1) I've done click tracking on my site and in an entire month, there may be two clicks on my payday loans combined. I suspect that a high percentage of them are by accident.

2) Most payday loan advertisements are in the form of text links. I suspect that payday loan companies are interested in using my page rank to benefit themselves for certain searches in Google or other websites. Such links are often a term like "payday loans". If my suspicion is right, I'm only helping people who are looking for "payday loans", find a particular company. If I don't accept the advertisement, the person will likely just find a different payday loan.

3) My readers are generally knowledgable enough to know that interest rates of 100%+ are not good. Even when I recommended Prosper.com as a way to borrow money at rates that range from 8-30% (in order to consolidate your high interest credit cards), only three people actually signed up with Prosper to try to borrow money. I've had somewhere around 50+ sign up to lend money. This leads me to be believe that my visitors tend to be the investors, not the borrowers.

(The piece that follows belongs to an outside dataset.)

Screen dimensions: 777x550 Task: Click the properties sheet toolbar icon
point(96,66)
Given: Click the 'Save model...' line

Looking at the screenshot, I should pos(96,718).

4) I don't believe that payday loans are bad. I'm very much on the fence on this one. Let me make it clear... their interest rates are insane and I don't recommend that people use them. Still they need to charge these interest rates because their customers, on average, are very bad about paying back their debts. If these companies were making money hand over fist, you could be sure that new companies would lend at a cheaper rate to take all their business. Then more competition would further drive the rates down. You don't see that happen because rates are as low as possible with the huge number of defaults they have. I have realized this from my Prosper lending experience. I can barely brake even if I charge 29% to grade D borrowers. Imagine what percentage I would need to charge grades E, high risk, or no credit people?

I have said it a few times, but I believe that payday loans are kind of like a bad hospital in bad neighborhood. Would you be better off with a hospital that makes mistakes or no hospital at all? Those are the only two options unless you want to improve the neighborhood - which is the real fix. In this case, the real fix is to improve the customers and the payday loans would disappear.

Alex said...

thanks for your post LMM. Sorry for the provocative title (have to bring in traffic)

Having crunched some of the Prosper number too, I see what you mean about high risk people requiring higher interest rates for lenders to be compensated for the risk of default.

Definitely the customers would be better off if they could improve themselves, and get off of payday loans, but I always wonder how anyone is expected to pay off a loan at 100% APR, it just seems like if you can't afford a $2000 set of furniture, how are you supposed to pay off the loans, once the amount becomes $4000?

Would you be better off with no furniture?

Single Ma said...

I accept payday loan ads then give the proceeds away to readers who are caught up in the payday loan debt repayment cycle. If you think that's immoral, then I don't mind.

Anonymous said...

I think you'd be better off with furniture from Craigslist or FreeCycle. WalMart sells a $100 futon if you don't like the idea of sleeping on someone else's old mattress ;-).

The only purpose I can see for a payday loan is if you know you just wrote a bad check that is going to trigger $100 in bounced check fees (or something similar). And then pay that $130 (interest) off completely with the next paycheck and not use it again. Start building up an emergency fund if it requires eating white rice and ramen noodles each day of the week.

One Frugal Girl said...

I have been faced with this same dilemma but so far have always turned the payday advertisers away. So what did you decide to do?